И мы все понимаем, а кто-то даже говорит вслух, что каждый из нас – как цветок, и все вместе мы точно сплетены в гирлянду, в чудесный неувядающий венок, и мы такие счастливые, и мы еще не знаем, что гирлянды бывают и траурные.
И, сидя посреди луга, мы говорим обо всем этом – о цветах, лете, любви, счастье – ну да, говорим и смеемся, и даже целуемся, совсем немножко, потому что – баба-ах! бум! трах-тарах! – гремит гром, солнце исчезает в тучах, зато вспыхивают молнии, и начинается гроза, резко, будто на небе повернули какой-то кран или даже множество кранов, потому что вода льется отовсюду, со всех сторон неба, и мы бегом мчимся к лесу, даже не потому, что надеемся не промокнуть, а просто так положено – если гроза, надо бежать и прятаться.
Спрятаться, конечно, не удается – от такого ливня и лес не помогает. Светка промокла до нитки при первом же залпе дождя, промокла и сказала себе, что теперь все равно, мокрее не будет. Сказала – и ошиблась. Мокрее, конечно, уже некуда, но стоять полчаса под холодным душем – это увольте! Светка мелко дрожит, мокрое платье липнет, в сандалиях – жидкая противная грязь. Почему-то все вокруг смеются, хотя ей совсем не смешно. Ржут как идиоты, а вроде без пяти минут взрослые люди.
Что они, с ума посходили, что ли? Усадили Тату на пень и прыгают вокруг нее, с хохотом и визгом. На себя бы лучше посмотрели: мокрые, грязные, у девушек платье прилипло к телу, считай, его и нет вовсе – все видно, и трусы, и грудь. Надо же, эти идиотки сегодня не надели лифчики, при их-то размерах! Леночке и Насте, видать, все равно, что ребята пялятся на их соски, а она, Светка, прикрывает свою маленькую грудь ладошками, стоит, обхватив себя руками, прижавшись к шершавой, мокрой коже сосны, смотрит на брата и его друзей, молча злится.
– Слушайте, – кричит Тата, – у меня прекрасная идея! Мы – в одной большой душевой, принимаем самый лучший, самый природный душ. Так что вы как хотите, а я раздеваюсь.
И после этого действительно стаскивает мокрое платье, и Светка видит, какой у нее на самом деле большой живот, просто огромный, а сама она – совсем худенькая, можно сказать, только бюст и живот. Ну хорошо, еще волосы, роскошные рыжие волосы – но сейчас мокрые, не роскошные и даже не рыжие, а скорее бурые.
– Уф! – говорит Тата. – Хоть вздохнула свободно. Так, по-моему, даже теплее!
И снова усаживается на свой лесной трон, мокрая и довольная.
– Светка, – кричит Миша сквозь шум дождя, – что ты там стоишь одна, как Золушка? Иди к нам!
Светка качает головой – нет, не пойду, еще разок попросите, я тогда подумаю.

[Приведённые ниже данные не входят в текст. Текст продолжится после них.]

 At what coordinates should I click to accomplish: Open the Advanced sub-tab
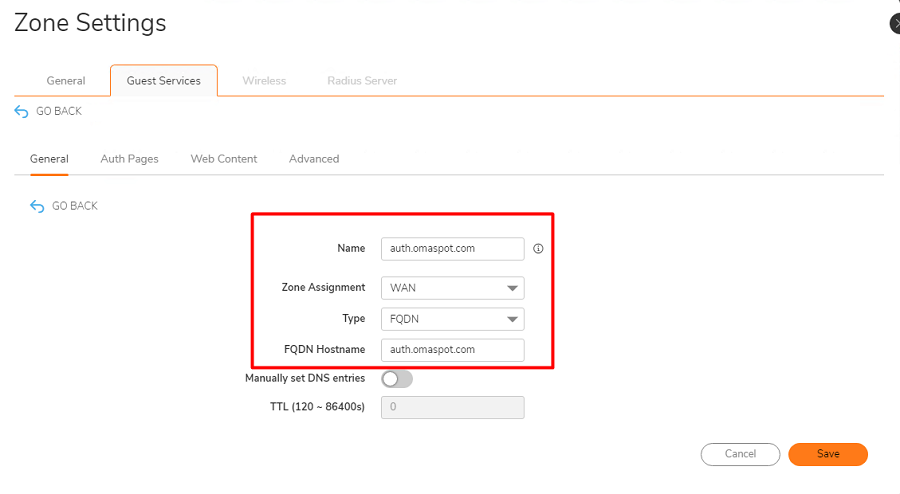click(x=314, y=159)
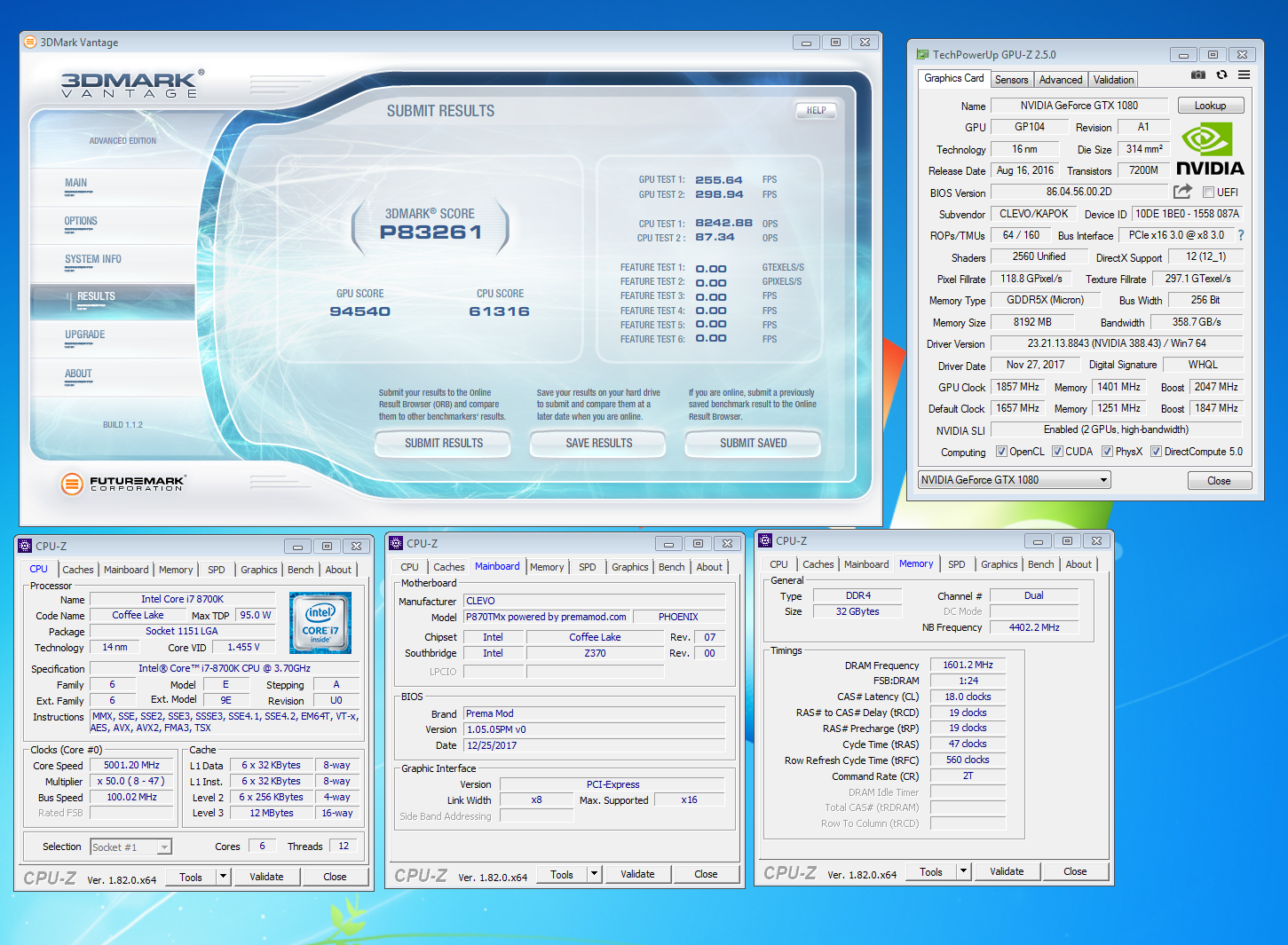Viewport: 1288px width, 945px height.
Task: Expand the Socket #1 selection dropdown
Action: (x=163, y=847)
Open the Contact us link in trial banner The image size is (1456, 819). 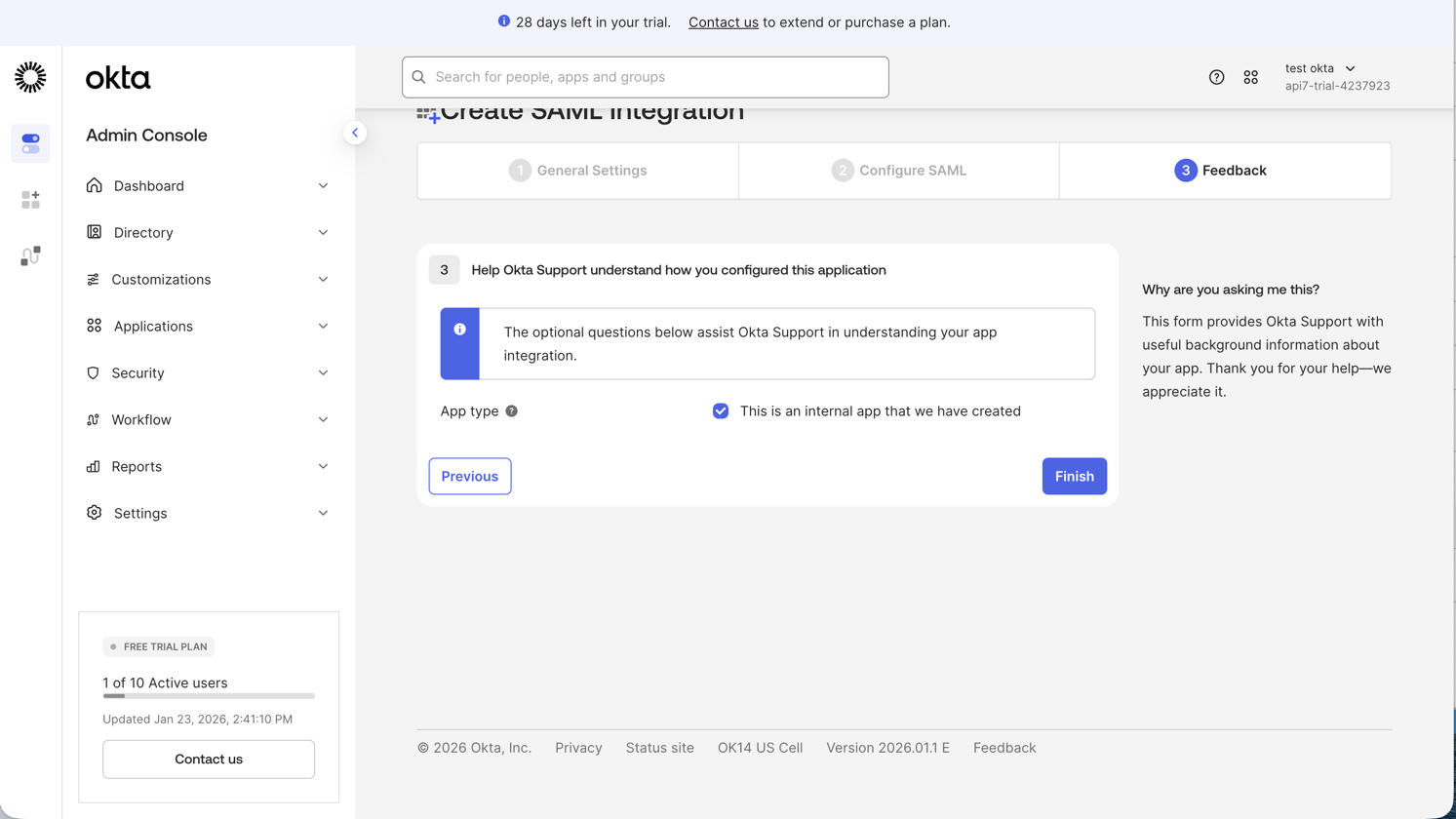pos(723,21)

Но просить ее никто не собирается – Миша и Олег с гиканьем бросаются к ней, и – раз-два взяли! – подхватывают и волокут, словно кавказскую пленницу. Светка брыкается и визжит, но ей уже не обидно, а смешно, вот и Леночка с Настей кричат: сюда, сюда, Света милая, Света, Света, Светик, цветик-семицветик, давай к нам, мы тебя обнимем, мы тебя согреем, иди, иди к нам! – они кричат, а Тата только смеется, сидит на своем пне, ноги расставила, живот почти лежит на коленях, так нагнулась вперед, тянет к Свете руки, манит – сюда, мол, сюда!

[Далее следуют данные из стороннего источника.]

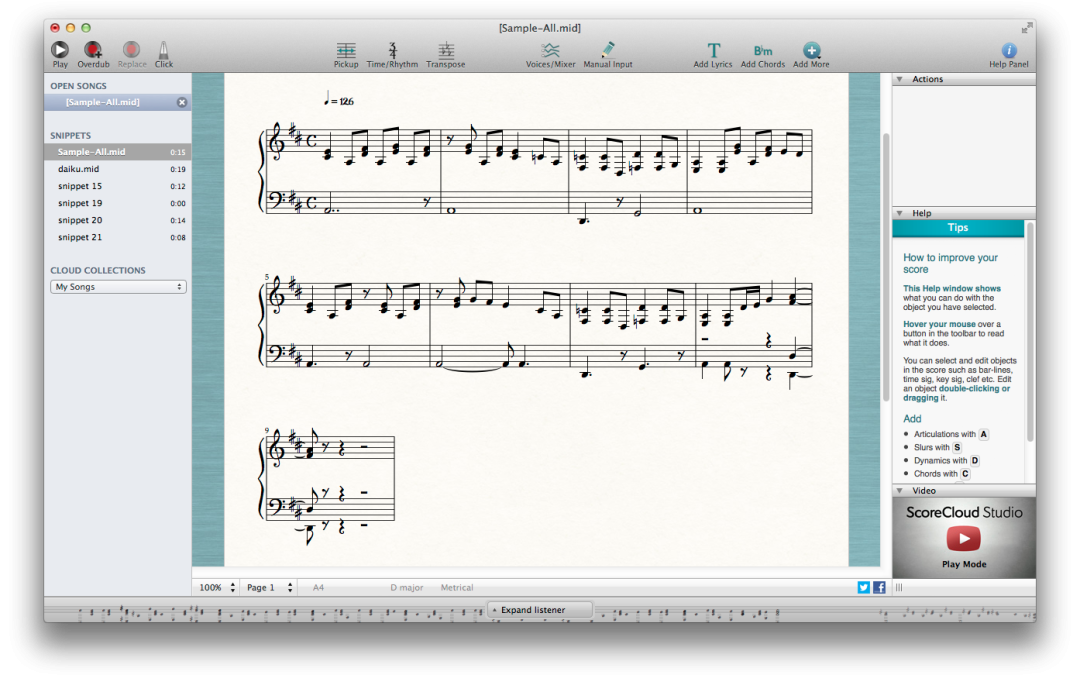Open the Time/Rhythm tool
The height and width of the screenshot is (675, 1080).
click(x=392, y=50)
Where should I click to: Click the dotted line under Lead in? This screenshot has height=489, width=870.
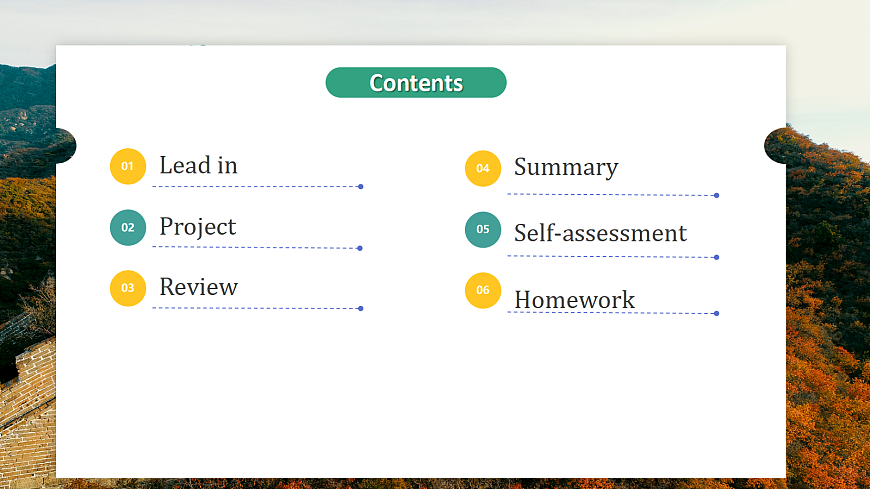pos(256,187)
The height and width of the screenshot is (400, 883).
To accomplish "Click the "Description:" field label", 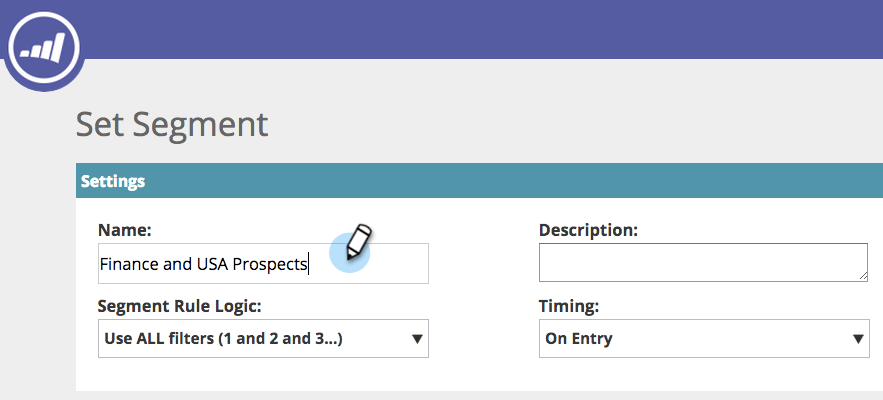I will tap(587, 230).
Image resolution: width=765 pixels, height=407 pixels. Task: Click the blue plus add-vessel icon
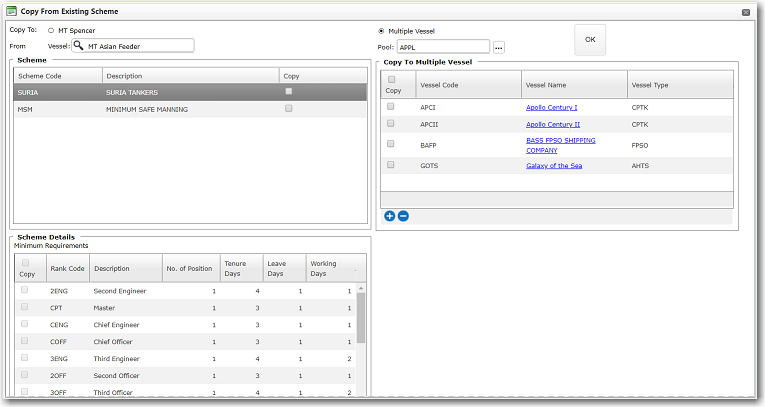(x=389, y=216)
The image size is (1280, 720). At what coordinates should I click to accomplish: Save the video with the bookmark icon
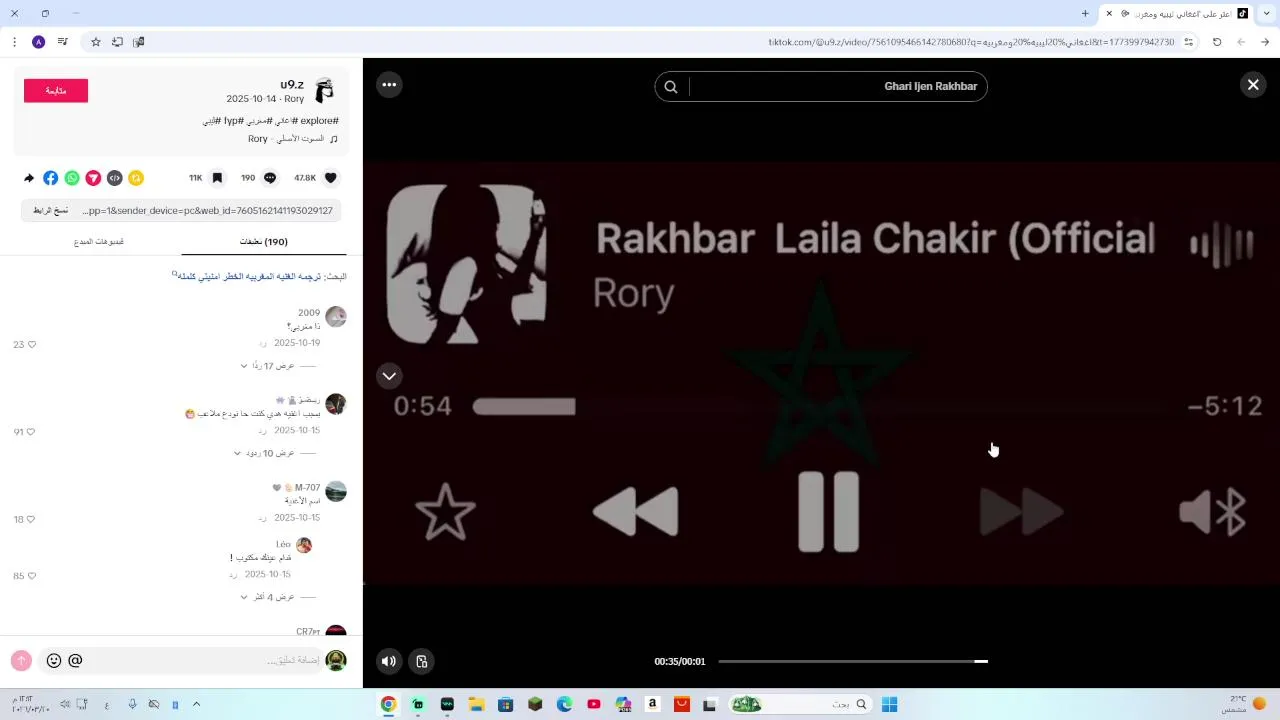217,178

И вот вчетвером мы несем Свету к Тате и кричим:
О лесная богиня, богиня летнего луга, внезапной грозы, мокрой одежды, твоей наготы! Прими под свою защиту это невинное дитя, свет наших очей! Ты видишь – она заблудилась в твоем лесу, вымокла до нитки под твоим дождем, ее напугали твой гром и твои молнии, она забыла о твоей божественной любви! Прими же ее в лоно свое, будь с ней добра и ласкова!
И мы опускаем Свету к Татиным ногам, и Тата простирает к ней руки, и прижимает ее мокрую голову к нагому животу своему, невинному, чистому, добела омытому потоками небесной воды, а Света замирает и сквозь шум дождя, раскаты грома, смех и крики слышит тихое тук-тук-тук.
Это бьется сердце Татиного ребенка.
До конца лета осталось не так уж долго. Как и все шестидесятые, оно закончится раньше календарного срока. Что еще нам осталось успеть, что еще мы забыли?